*Task to carry out*
The required result is the number of lines below that hold the word "legend", stated without anything else.

*Study material*

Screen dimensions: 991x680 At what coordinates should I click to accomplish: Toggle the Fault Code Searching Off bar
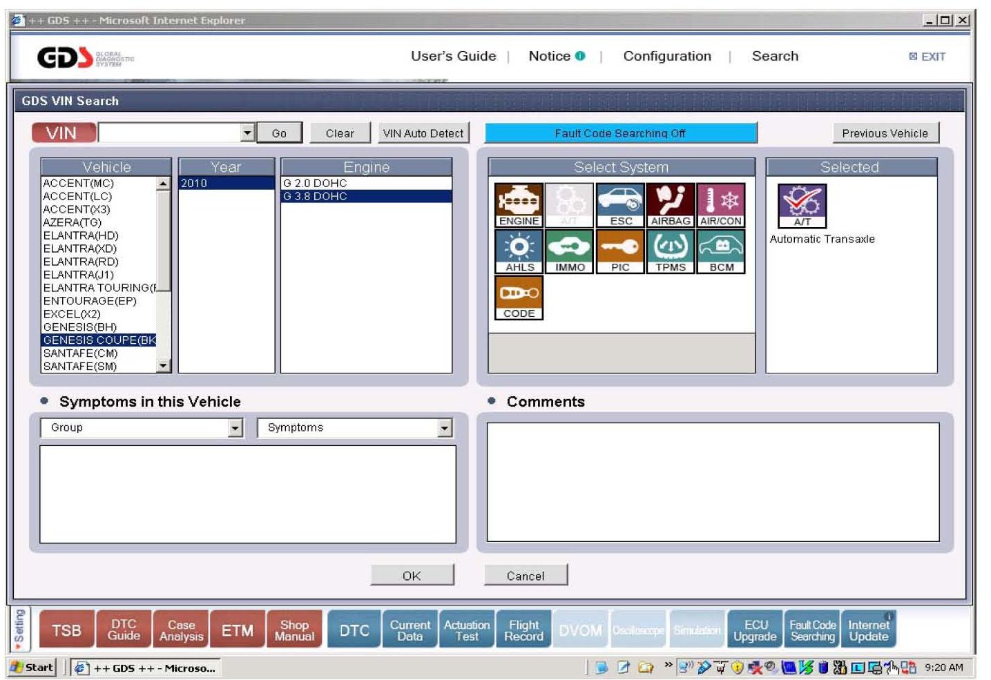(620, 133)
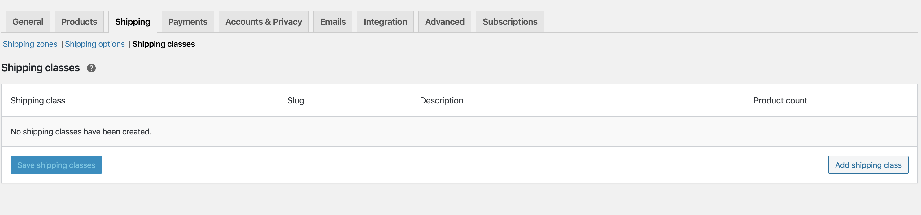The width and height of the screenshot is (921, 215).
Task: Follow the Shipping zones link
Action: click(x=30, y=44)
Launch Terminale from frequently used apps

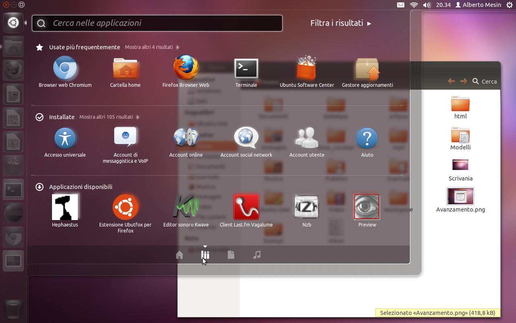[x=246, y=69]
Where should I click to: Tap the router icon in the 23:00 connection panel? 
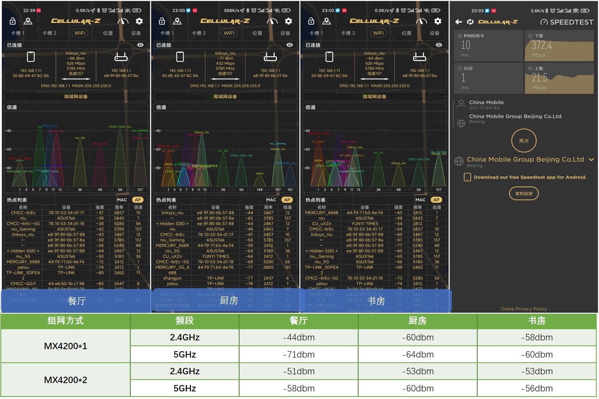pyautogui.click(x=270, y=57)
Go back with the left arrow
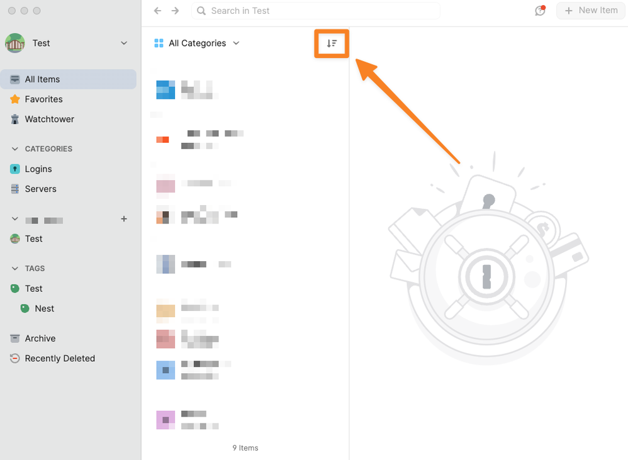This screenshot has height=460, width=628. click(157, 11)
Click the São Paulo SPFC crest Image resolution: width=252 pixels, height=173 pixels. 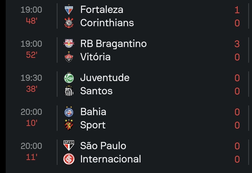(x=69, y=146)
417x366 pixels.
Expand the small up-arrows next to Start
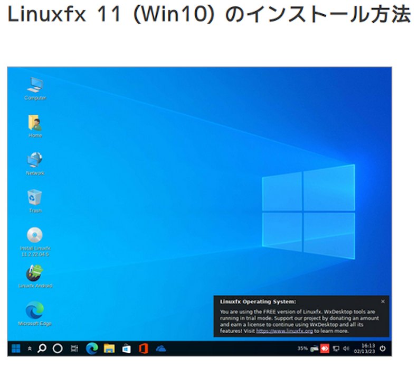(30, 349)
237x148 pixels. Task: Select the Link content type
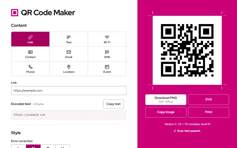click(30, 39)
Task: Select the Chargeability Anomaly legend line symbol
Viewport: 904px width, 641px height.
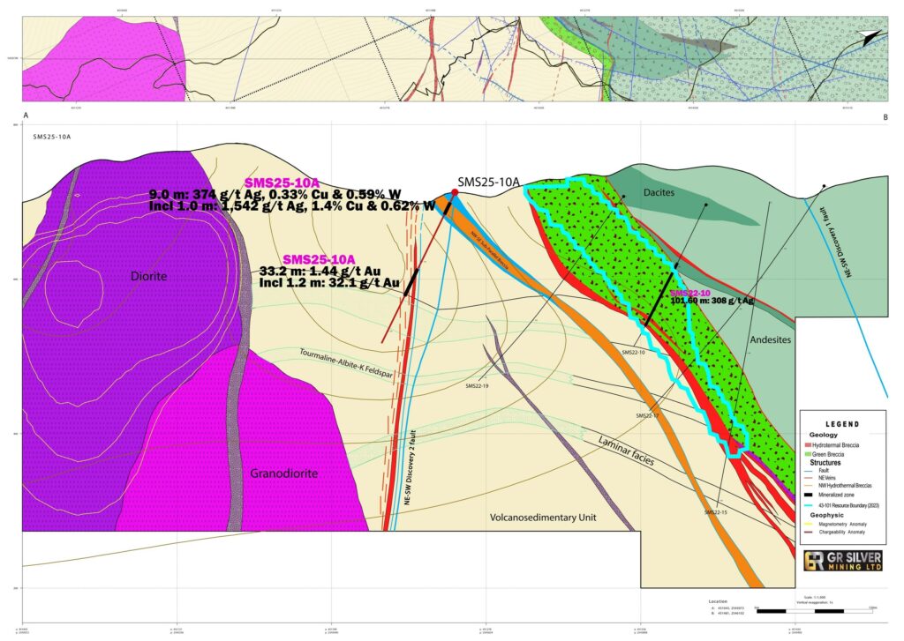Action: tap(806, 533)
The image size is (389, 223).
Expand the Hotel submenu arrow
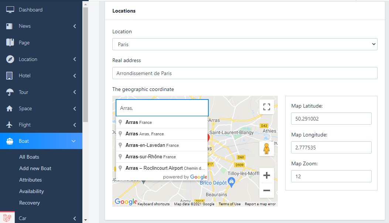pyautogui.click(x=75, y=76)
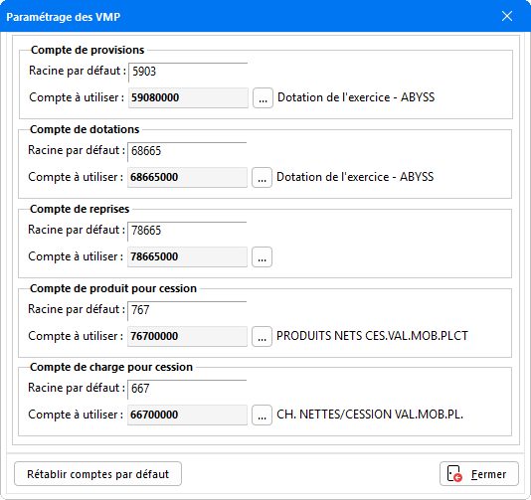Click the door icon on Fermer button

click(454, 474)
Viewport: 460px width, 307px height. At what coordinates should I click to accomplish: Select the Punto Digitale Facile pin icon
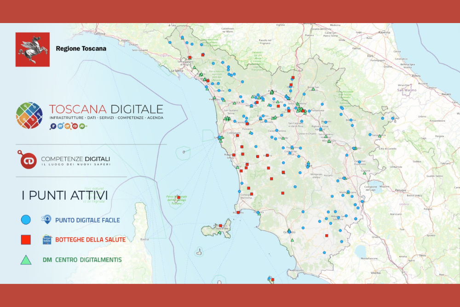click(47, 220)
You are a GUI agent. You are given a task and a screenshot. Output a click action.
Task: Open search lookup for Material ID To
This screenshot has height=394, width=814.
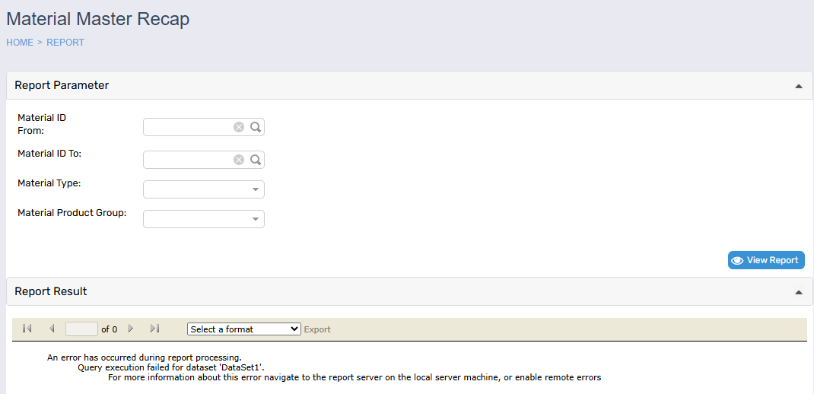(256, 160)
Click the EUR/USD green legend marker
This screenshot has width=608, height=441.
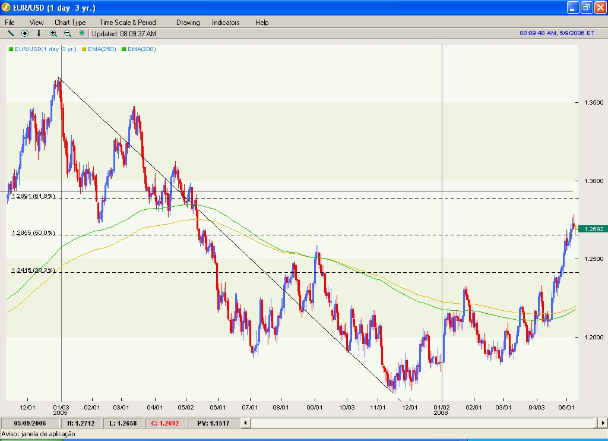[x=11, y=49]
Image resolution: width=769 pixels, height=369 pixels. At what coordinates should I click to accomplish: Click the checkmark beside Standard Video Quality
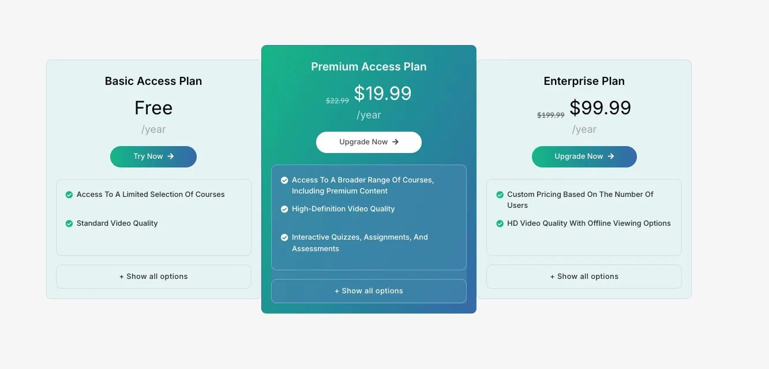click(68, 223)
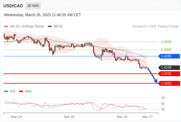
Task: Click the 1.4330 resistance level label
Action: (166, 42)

*Written solution*
2